Abdul Wadud – By Myself (2023) – FJ/Mt°
Cet enregistrement date de mille neuf cent soixante-dix-sept et le voici réédité pour la première fois. Abdul Wadud fait partie de ces musiciens obscurs dont n’entendent parler que ceux qui cherchent un peu et aiment à aller où d’autres ne vont pas. Sa réputation est grande parmi les musiciens, ceux qui le connaissent ne tarissent pas d’éloges, et ceux qui l’ont entendu s’en souviennent toujours.
Il est né dans une famille de musiciens, au milieu de onze frères et sœurs, l’un deviendra tromboniste, l’autre chanteur d’opéra, un autre sera guitariste et un autre encore collectionneur réputé de vinyle. Pour Abdul ce sera le violoncelle, il l’étudia à partir de l’âge de neuf ans, lui aurait préféré le saxophone, mais voilà, son professeur de musique avait besoin d’un violoncelliste, il fera l’affaire…

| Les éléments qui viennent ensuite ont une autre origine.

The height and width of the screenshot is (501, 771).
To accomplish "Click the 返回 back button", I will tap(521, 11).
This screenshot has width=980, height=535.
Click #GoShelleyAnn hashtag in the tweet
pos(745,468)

Il était doué, récoltait les diplômes, il aurait pu faire une carrière de joueur classique, mais voilà à Cleveland on aime le jazz et Abdul fréquente le Black Unity Trio. Pendant la période des lofts il se fait connaître et gagne une solide réputation, petit à petit il délaisse la musique classique et devient une figure de la scène jazz New-Yorkaise.

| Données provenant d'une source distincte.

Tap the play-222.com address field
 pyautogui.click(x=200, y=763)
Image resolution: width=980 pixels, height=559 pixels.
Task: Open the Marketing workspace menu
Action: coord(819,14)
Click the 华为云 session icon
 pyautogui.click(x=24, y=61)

On voit en lui, comme l’indique Philippe Robert dans Free Jazz Manifesto, « le premier violoncelliste à part entière de l’avant-garde afro-américaine », cet album-ci est d’ailleurs retenu dans la prestigieuse sélection. Le tirage original de l’album, réalisé par Abdul Wadud lui-même, est estimé à mille copies ou moins, ce qui en fait évidemment une rareté. Cette réédition est donc une bénédiction !

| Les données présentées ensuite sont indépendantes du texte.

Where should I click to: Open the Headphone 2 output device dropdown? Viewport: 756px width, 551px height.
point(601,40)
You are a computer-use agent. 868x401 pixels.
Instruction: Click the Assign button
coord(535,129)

Les bandes originales ont été utilisées pour ce nouveau tirage, malheureusement une altération existe sur « Happiness » qui clôt l’album, mais le travail de restauration est impressionnant. Abdul Wadud nous a quittés en août deux mille vingt-deux, il n’a pas pu réceptionner ce bel album, mais en a supervisé la réalisation tant qu’il a pu.
Cet album est le premier à faire sonner un violoncelle à la façon jazz, il dégage une véritable sérénité en même temps qu’une sorte de « swing » qui se transforme chez l’auditeur en un balancement de tête, comme une ondulation en provenance de l’intérieur, il y a également des périodes de fort lyrisme. On se sent quelque part entre contrebasse et guitare, dans un entre-deux inédit, mais aussi entre pizzicato et, plus rarement, travail à l’archet.